═══ Available records
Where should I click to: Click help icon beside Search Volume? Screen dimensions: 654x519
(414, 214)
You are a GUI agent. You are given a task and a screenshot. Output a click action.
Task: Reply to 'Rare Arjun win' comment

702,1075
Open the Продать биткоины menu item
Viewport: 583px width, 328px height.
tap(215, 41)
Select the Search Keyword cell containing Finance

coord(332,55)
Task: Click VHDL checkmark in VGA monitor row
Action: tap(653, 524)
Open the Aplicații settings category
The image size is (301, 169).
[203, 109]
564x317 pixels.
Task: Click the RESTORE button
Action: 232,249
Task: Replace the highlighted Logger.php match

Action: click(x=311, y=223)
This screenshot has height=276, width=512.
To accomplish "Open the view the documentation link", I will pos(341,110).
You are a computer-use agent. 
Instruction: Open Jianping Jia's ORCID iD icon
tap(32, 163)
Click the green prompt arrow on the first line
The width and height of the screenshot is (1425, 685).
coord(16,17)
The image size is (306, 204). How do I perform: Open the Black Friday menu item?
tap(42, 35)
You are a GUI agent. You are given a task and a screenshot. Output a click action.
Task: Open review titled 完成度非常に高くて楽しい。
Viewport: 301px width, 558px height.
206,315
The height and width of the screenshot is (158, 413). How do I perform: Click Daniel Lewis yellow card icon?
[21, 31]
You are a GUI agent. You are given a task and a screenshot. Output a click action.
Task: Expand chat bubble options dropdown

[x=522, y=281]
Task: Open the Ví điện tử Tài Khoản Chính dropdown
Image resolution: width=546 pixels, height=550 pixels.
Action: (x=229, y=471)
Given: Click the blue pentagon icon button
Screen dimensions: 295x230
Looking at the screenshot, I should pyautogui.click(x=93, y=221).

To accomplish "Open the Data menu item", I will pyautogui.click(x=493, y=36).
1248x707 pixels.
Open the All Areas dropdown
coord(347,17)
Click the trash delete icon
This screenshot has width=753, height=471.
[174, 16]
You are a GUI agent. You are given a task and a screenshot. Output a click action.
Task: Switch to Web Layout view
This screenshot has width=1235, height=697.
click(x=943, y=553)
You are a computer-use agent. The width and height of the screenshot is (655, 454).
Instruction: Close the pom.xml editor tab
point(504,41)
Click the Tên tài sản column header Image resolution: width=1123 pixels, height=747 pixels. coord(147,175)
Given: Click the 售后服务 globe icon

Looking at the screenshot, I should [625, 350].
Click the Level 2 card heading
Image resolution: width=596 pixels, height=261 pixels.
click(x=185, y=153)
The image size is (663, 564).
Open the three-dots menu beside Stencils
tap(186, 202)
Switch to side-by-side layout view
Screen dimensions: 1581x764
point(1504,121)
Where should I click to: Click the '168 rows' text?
══════
Instructions for the task »
Reproduce the material from its start through the line containing "tap(215, 41)", requests included. Scale every coordinate in the answers by 1.05 and round to whole numbers, with halves going up.

Answer below »
Where should I click to: Click help icon beside Search Volume? Screen dimensions: 654x519
(435, 225)
You are a GUI agent. You are given a task and a screenshot. Output a click action.
Task: Reply to 'Rare Arjun win' comment

737,1129
Open the Продать биткоины menu item
Viewport: 583px width, 328px height.
tap(226, 43)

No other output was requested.